Professor Carpenter's evidence on Tuesday proved to be the final nail in the coffin of the case against Mrs Cannings. He condemned Professor Meadow's interpretation of the statistics on three natural deaths in one family as a "travesty" of the available evidence. "The occurrence of a third sudden unexplained death is rare but not unknown, and more often than not all three deaths are due to natural causes," he told the court.
He produced new statistics about the likelihood of a mother being able to smother three children without any of them showing any telltale signs such as haemorrhaging or bruising. The chances of this, Professor Carpenter said, were five per cent or less. The fact that Mr and Mrs Cannings smoked meant that the babies were at a higher risk of cot death.
Professor Carpenter also cited unpublished research which showed that babies who suffered acute life-threatening events - where they suddenly stop breathing for no reason but are resuscitated - are 10 times more likely to go on to suffer cot death. Jason, Matthew and the surviving child all suffered such events within weeks of being born.
Every morning for the last week, Mrs Cannings has packed her belongings and brought them to court in case she was released. Yesterday, she was finally able to take them home.
SUCCESSFUL APPEAL IS FAR FROM THE END OF THE MATTER
As Angela Cannings savours her first day of freedom, two other mothers convicted in similar cases are still coming to terms with their ordeals.
Trupti Patel was cleared of murdering three of her babies in June this year after the Court of Appeal was told Professor Sir Roy Meadow's theories about cot death were the subject of considerable doubt.

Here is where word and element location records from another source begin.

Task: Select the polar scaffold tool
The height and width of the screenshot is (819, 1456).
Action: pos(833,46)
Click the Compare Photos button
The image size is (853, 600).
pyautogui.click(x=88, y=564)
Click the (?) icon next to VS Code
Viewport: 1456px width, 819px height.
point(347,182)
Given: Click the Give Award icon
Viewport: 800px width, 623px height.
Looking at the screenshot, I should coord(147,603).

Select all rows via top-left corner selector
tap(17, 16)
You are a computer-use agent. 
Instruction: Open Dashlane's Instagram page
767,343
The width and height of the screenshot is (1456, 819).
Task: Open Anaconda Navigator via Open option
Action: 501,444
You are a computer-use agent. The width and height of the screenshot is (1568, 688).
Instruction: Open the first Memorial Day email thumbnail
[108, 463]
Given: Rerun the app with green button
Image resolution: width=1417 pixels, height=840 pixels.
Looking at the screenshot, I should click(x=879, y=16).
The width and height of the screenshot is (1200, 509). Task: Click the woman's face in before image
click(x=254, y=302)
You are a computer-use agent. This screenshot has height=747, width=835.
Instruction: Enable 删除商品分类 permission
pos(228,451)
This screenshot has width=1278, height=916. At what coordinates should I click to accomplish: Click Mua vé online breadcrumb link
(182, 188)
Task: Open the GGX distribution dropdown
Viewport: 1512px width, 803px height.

Ms Patel, 35, has to live with the legacy of suspicion created by the murder accusations. Like Mrs Cannings, she has a surviving daughter. But in the aftermath of the case, restrictions were left in place on how she lives with her child. "I'm not allowed to cook for my daughter, serve her food, or give her a drink. Perhaps they think I might poison her," she said in a recent interview.
Sally Clark, a solicitor, had her convictions for murdering her two baby sons overturned by the Court of Appeal in January this year after the judges decided that Professor Meadow's evidence in the case was "wholly misleading".
Mrs Clark spent four years in jail. After her conviction was quashed, she said: "Today is not a victory. We are not victorious. There are no winners here."